- [RECORDED DATA]
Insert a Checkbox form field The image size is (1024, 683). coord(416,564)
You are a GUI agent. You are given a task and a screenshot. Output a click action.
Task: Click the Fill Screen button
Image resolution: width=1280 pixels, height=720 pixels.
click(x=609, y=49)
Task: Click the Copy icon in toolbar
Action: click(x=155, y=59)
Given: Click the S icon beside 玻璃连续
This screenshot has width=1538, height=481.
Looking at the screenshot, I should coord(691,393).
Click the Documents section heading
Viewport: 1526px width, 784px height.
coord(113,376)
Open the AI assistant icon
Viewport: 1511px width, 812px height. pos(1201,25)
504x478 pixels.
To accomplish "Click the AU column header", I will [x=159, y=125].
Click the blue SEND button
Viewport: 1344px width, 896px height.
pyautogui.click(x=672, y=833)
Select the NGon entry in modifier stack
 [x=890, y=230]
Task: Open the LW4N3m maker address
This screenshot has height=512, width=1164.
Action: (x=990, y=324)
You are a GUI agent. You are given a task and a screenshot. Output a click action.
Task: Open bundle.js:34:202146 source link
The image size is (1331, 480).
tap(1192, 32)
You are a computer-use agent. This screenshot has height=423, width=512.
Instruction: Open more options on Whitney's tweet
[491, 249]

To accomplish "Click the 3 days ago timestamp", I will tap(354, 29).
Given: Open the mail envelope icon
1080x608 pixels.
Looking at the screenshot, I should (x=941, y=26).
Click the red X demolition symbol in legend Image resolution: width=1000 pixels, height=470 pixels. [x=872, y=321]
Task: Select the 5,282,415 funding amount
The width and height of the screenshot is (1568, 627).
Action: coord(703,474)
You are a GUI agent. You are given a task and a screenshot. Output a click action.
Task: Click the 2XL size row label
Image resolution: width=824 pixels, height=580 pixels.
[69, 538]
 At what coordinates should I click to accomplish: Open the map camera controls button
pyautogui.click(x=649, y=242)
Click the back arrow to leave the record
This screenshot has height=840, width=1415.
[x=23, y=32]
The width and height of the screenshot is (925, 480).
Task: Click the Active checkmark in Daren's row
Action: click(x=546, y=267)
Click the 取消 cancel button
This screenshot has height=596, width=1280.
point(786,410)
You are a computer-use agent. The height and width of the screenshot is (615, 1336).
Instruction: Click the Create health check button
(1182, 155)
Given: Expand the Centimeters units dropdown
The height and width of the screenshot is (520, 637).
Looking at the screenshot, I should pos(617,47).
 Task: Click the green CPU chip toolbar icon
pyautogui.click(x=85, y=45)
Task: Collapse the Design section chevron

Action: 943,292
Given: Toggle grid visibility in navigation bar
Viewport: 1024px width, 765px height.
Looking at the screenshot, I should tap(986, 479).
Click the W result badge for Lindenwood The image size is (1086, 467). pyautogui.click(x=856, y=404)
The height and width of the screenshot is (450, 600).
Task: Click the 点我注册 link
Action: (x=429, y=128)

- [ACTION ITEM] Count how many lines in the entries contain "computer", then state that number alone.

- [EXPECTED ANSWER] 2